# ANALYSIS OF KERNEL EFFECTS ON OPTIMISATION MISMATCH IN CACHE RECONFIGURATION

John Shield, Peter Sutton, and Philip Machanick

School of Information Technology and Electrical Engineering The University of Queensland Brisbane Australia 4072 email: xue@itee.uq.edu.au, p.sutton@itee.uq.edu.au, philip@itee.uq.edu.au

### ABSTRACT

The effect of kernel operations on cache optimisations in a soft-core reconfigurable system is important for dynamic cache switching design. Considering kernel operations changes the subset of cache configurations that would be chosen for dynamic cache switching and also the decisions on when to cache switch. The results show that kernel operations can skew the effectiveness of application driven cache optimisations up to 20% over the original execution time. This skew is shown by mapping the performance of the applications both with and without kernel operations. The majority of the kernel operations is due to trap events generated by system calls like memory allocation or file reading. A cache configuration analysis methodology for fast searching of the design space is also explained and was used to find relevant changes due to kernel interference.

#### **1. INTRODUCTION**

Dynamic cache switching [1] requires the performance difference between custom caches to be optimised as part of the switching algorithm. In dynamic cache switching, is it not enough to have an optimised cache that is better than the norm. The cache that is being switched to has to give a performance benefit over the currently active optimised cache. While significant work has been done on cache optimisations for applications [2-7], the optimisation difference (*optimisation mismatch*) between customised caches has not been explored.

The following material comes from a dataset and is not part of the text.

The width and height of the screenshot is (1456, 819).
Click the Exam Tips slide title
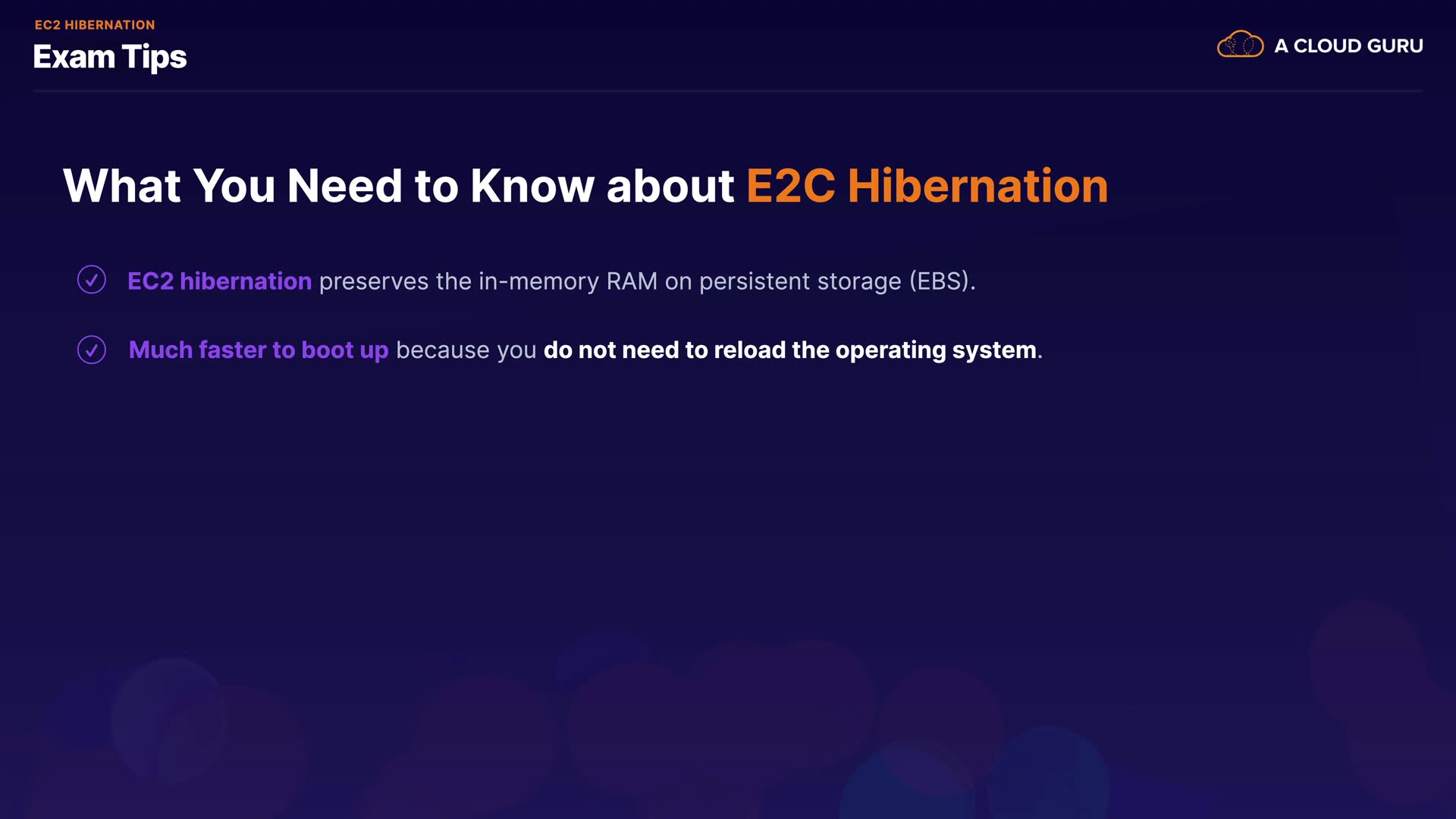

The key difference from previous work in cache reconfigurability; is previous work was for general purpose processors, or was implemented on a softcore in a way best suited for general purpose usage. The implementations did not take into account that only a subset of applications are frequently run on an embedded system.

Dynamic cache switching means the reconfigurability can be specialised for the main applications of the system at synthesis time of the softcore processor. Instead of the full range of cache reconfigurations like in other systems, a subset is implemented. This specialisation of the cache reconfigurability means better usage of hardware resources, one of the main limiting factors on an embedded system.

Research into optimisation mismatch of customised caches is critical for synthesis tools deciding the subset of cache configurations to cater for on the embedded system.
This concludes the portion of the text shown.